### WHAT TO DO
The answer should contain all of the data, retyped without any alteration.

[Dataset entries]
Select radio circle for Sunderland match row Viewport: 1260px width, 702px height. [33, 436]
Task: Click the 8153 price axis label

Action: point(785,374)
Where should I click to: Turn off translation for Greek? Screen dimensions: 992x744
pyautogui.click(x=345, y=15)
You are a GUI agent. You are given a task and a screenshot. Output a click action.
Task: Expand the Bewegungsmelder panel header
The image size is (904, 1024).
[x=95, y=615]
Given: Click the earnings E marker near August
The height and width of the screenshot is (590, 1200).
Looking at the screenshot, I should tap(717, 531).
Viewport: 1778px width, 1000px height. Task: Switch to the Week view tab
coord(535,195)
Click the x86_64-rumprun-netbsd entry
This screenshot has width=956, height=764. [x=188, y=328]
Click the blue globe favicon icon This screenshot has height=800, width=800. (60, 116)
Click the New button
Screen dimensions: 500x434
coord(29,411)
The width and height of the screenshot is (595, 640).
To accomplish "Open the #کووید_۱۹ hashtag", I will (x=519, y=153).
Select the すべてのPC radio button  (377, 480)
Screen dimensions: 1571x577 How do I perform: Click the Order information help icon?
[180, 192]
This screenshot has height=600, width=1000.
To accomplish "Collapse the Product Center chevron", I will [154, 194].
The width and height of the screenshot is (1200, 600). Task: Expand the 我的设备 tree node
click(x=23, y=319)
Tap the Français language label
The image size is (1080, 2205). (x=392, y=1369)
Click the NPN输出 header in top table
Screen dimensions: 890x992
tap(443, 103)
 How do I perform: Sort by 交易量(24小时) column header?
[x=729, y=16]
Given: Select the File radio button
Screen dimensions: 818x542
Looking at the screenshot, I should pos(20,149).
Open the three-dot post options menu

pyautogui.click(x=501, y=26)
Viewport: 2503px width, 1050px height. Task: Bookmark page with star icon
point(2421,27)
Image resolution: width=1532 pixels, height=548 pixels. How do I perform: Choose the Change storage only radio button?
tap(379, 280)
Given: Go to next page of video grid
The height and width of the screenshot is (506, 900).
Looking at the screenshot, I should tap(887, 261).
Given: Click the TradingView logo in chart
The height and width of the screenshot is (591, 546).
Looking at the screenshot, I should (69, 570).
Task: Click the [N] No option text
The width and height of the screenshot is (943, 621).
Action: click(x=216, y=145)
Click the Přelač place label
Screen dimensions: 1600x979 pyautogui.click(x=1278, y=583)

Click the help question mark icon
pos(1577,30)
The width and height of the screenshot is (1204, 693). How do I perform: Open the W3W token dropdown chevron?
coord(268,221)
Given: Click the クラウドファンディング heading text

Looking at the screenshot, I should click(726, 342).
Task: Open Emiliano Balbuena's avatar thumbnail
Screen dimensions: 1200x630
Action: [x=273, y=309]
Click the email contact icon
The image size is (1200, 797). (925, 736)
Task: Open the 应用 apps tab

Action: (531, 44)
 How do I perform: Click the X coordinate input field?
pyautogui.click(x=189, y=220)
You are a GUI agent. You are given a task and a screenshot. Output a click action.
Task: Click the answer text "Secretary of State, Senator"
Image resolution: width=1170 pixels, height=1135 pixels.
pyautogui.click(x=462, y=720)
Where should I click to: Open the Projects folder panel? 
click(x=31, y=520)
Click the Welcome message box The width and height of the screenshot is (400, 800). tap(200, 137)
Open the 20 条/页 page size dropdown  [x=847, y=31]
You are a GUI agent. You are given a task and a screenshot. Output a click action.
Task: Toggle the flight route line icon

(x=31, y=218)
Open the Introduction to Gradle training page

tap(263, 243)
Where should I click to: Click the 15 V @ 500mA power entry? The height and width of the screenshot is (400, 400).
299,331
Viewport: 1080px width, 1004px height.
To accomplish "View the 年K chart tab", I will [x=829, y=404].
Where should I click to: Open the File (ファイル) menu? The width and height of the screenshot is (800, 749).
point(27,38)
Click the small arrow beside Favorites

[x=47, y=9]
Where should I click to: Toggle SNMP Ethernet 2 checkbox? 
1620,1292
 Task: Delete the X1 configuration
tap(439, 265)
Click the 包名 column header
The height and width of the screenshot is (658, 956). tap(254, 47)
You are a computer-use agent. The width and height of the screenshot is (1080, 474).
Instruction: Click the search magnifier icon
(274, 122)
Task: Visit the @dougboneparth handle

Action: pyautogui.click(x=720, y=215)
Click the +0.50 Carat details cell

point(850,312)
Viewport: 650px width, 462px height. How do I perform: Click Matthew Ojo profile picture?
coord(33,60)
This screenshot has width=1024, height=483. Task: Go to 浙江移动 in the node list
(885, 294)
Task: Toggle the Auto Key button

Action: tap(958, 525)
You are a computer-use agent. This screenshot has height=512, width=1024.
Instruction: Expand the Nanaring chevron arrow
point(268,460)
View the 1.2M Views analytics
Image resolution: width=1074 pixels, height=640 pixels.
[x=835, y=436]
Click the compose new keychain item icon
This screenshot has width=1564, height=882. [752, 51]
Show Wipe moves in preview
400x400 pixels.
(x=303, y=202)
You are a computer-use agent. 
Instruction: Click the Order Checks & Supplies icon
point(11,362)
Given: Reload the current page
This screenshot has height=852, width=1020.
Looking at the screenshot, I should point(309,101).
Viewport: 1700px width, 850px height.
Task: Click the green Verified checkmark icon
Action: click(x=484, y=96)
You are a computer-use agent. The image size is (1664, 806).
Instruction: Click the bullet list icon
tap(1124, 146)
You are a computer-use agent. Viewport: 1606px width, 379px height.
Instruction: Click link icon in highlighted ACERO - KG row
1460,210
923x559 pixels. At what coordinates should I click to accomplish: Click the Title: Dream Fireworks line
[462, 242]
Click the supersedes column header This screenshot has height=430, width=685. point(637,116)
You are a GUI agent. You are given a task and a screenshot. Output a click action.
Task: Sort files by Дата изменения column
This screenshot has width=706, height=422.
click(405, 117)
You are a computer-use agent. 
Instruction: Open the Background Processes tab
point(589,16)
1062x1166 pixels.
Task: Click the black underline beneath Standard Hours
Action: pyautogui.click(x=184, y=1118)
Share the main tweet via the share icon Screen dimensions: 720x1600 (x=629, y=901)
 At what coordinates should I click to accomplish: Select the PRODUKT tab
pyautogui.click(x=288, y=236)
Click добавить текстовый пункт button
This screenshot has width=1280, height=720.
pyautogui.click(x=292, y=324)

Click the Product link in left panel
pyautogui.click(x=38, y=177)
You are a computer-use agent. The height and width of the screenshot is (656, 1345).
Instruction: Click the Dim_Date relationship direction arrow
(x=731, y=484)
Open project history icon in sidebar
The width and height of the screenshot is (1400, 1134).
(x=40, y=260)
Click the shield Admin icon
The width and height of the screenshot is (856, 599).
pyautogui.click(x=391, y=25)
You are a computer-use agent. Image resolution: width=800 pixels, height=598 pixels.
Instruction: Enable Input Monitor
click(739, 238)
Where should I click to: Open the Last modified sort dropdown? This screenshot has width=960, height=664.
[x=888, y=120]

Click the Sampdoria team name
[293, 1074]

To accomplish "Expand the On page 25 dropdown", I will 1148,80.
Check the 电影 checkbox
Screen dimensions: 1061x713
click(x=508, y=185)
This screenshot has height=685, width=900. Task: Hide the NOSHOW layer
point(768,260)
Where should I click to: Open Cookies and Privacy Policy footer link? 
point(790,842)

### SOLUTION TO THE PROBLEM
Select radio circle for Sunderland match row Viewport: 1260px width, 702px height. [33, 436]
Task: Click the 8153 price axis label

Action: point(785,374)
Where should I click to: Turn off translation for Greek? Screen dimensions: 992x744
pyautogui.click(x=345, y=15)
You are a GUI agent. You are given a task and a screenshot. Output a click action.
Task: Expand the Bewegungsmelder panel header
The image size is (904, 1024).
[x=95, y=615]
Given: Click the earnings E marker near August
The height and width of the screenshot is (590, 1200).
Looking at the screenshot, I should tap(717, 531).
Viewport: 1778px width, 1000px height. Task: Switch to the Week view tab
coord(535,195)
Click the x86_64-rumprun-netbsd entry
This screenshot has width=956, height=764. [x=188, y=328]
Click the blue globe favicon icon This screenshot has height=800, width=800. (60, 116)
Click the New button
Screen dimensions: 500x434
coord(29,411)
The width and height of the screenshot is (595, 640).
To accomplish "Open the #کووید_۱۹ hashtag", I will (x=519, y=153).
Select the すべてのPC radio button  (377, 480)
Screen dimensions: 1571x577 How do I perform: Click the Order information help icon?
[180, 192]
This screenshot has height=600, width=1000.
To accomplish "Collapse the Product Center chevron", I will [154, 194].
The width and height of the screenshot is (1200, 600). Task: Expand the 我的设备 tree node
click(x=23, y=319)
Tap the Français language label
The image size is (1080, 2205). (x=392, y=1369)
Click the NPN输出 header in top table
Screen dimensions: 890x992
tap(443, 103)
 How do I perform: Sort by 交易量(24小时) column header?
[x=729, y=16]
Given: Select the File radio button
Screen dimensions: 818x542
Looking at the screenshot, I should pos(20,149).
Open the three-dot post options menu

pyautogui.click(x=501, y=26)
Viewport: 2503px width, 1050px height. Task: Bookmark page with star icon
point(2421,27)
Image resolution: width=1532 pixels, height=548 pixels. How do I perform: Choose the Change storage only radio button?
tap(379, 280)
Given: Go to next page of video grid
The height and width of the screenshot is (506, 900).
Looking at the screenshot, I should tap(887, 261).
Given: Click the TradingView logo in chart
The height and width of the screenshot is (591, 546).
Looking at the screenshot, I should (69, 570).
Task: Click the [N] No option text
The width and height of the screenshot is (943, 621).
Action: click(x=216, y=145)
Click the Přelač place label
Screen dimensions: 1600x979 pyautogui.click(x=1278, y=583)

Click the help question mark icon
pos(1577,30)
The width and height of the screenshot is (1204, 693). How do I perform: Open the W3W token dropdown chevron?
coord(268,221)
Given: Click the クラウドファンディング heading text

Looking at the screenshot, I should click(726, 342).
Task: Open Emiliano Balbuena's avatar thumbnail
Screen dimensions: 1200x630
Action: [x=273, y=309]
Click the email contact icon
The image size is (1200, 797). (925, 736)
Task: Open the 应用 apps tab

Action: (531, 44)
 How do I perform: Click the X coordinate input field?
pyautogui.click(x=189, y=220)
You are a GUI agent. You are given a task and a screenshot. Output a click action.
Task: Click the answer text "Secretary of State, Senator"
Image resolution: width=1170 pixels, height=1135 pixels.
pyautogui.click(x=462, y=720)
Where should I click to: Open the Projects folder panel? 
click(x=31, y=520)
Click the Welcome message box The width and height of the screenshot is (400, 800). tap(200, 137)
Open the 20 条/页 page size dropdown  [x=847, y=31]
You are a GUI agent. You are given a task and a screenshot. Output a click action.
Task: Toggle the flight route line icon

(x=31, y=218)
Open the Introduction to Gradle training page

tap(263, 243)
Where should I click to: Click the 15 V @ 500mA power entry? The height and width of the screenshot is (400, 400).
299,331
Viewport: 1080px width, 1004px height.
To accomplish "View the 年K chart tab", I will [x=829, y=404].
Where should I click to: Open the File (ファイル) menu? The width and height of the screenshot is (800, 749).
point(27,38)
Click the small arrow beside Favorites

[x=47, y=9]
Where should I click to: Toggle SNMP Ethernet 2 checkbox? 
1620,1292
 Task: Delete the X1 configuration
tap(439, 265)
Click the 包名 column header
The height and width of the screenshot is (658, 956). tap(254, 47)
You are a computer-use agent. The width and height of the screenshot is (1080, 474).
Instruction: Click the search magnifier icon
(274, 122)
Task: Visit the @dougboneparth handle

Action: pyautogui.click(x=720, y=215)
Click the +0.50 Carat details cell

point(850,312)
Viewport: 650px width, 462px height. How do I perform: Click Matthew Ojo profile picture?
coord(33,60)
This screenshot has width=1024, height=483. Task: Go to 浙江移动 in the node list
(885, 294)
Task: Toggle the Auto Key button

Action: tap(958, 525)
You are a computer-use agent. This screenshot has height=512, width=1024.
Instruction: Expand the Nanaring chevron arrow
point(268,460)
View the 1.2M Views analytics
Image resolution: width=1074 pixels, height=640 pixels.
[x=835, y=436]
Click the compose new keychain item icon
This screenshot has width=1564, height=882. [752, 51]
Show Wipe moves in preview
400x400 pixels.
(x=303, y=202)
You are a computer-use agent. 
Instruction: Click the Order Checks & Supplies icon
point(11,362)
Given: Reload the current page
This screenshot has height=852, width=1020.
Looking at the screenshot, I should point(309,101).
Viewport: 1700px width, 850px height.
Task: Click the green Verified checkmark icon
Action: click(x=484, y=96)
You are a computer-use agent. The image size is (1664, 806).
Instruction: Click the bullet list icon
tap(1124, 146)
You are a computer-use agent. Viewport: 1606px width, 379px height.
Instruction: Click link icon in highlighted ACERO - KG row
1460,210
923x559 pixels. At what coordinates should I click to accomplish: Click the Title: Dream Fireworks line
[462, 242]
Click the supersedes column header This screenshot has height=430, width=685. point(637,116)
You are a GUI agent. You are given a task and a screenshot. Output a click action.
Task: Sort files by Дата изменения column
This screenshot has width=706, height=422.
click(405, 117)
You are a computer-use agent. 
Instruction: Open the Background Processes tab
point(589,16)
1062x1166 pixels.
Task: Click the black underline beneath Standard Hours
Action: pyautogui.click(x=184, y=1118)
Share the main tweet via the share icon Screen dimensions: 720x1600 (x=629, y=901)
 At what coordinates should I click to accomplish: Select the PRODUKT tab
pyautogui.click(x=288, y=236)
Click добавить текстовый пункт button
This screenshot has width=1280, height=720.
pyautogui.click(x=292, y=324)

Click the Product link in left panel
pyautogui.click(x=38, y=177)
You are a computer-use agent. The height and width of the screenshot is (656, 1345).
Instruction: Click the Dim_Date relationship direction arrow
(x=731, y=484)
Open project history icon in sidebar
The width and height of the screenshot is (1400, 1134).
(x=40, y=260)
Click the shield Admin icon
The width and height of the screenshot is (856, 599).
pyautogui.click(x=391, y=25)
You are a computer-use agent. Image resolution: width=800 pixels, height=598 pixels.
Instruction: Enable Input Monitor
click(739, 238)
Where should I click to: Open the Last modified sort dropdown? This screenshot has width=960, height=664.
[x=888, y=120]

Click the Sampdoria team name
[293, 1074]

To accomplish "Expand the On page 25 dropdown", I will 1148,80.
Check the 电影 checkbox
Screen dimensions: 1061x713
click(x=508, y=185)
This screenshot has height=685, width=900. Task: Hide the NOSHOW layer
point(768,260)
Where should I click to: Open Cookies and Privacy Policy footer link? 
point(790,842)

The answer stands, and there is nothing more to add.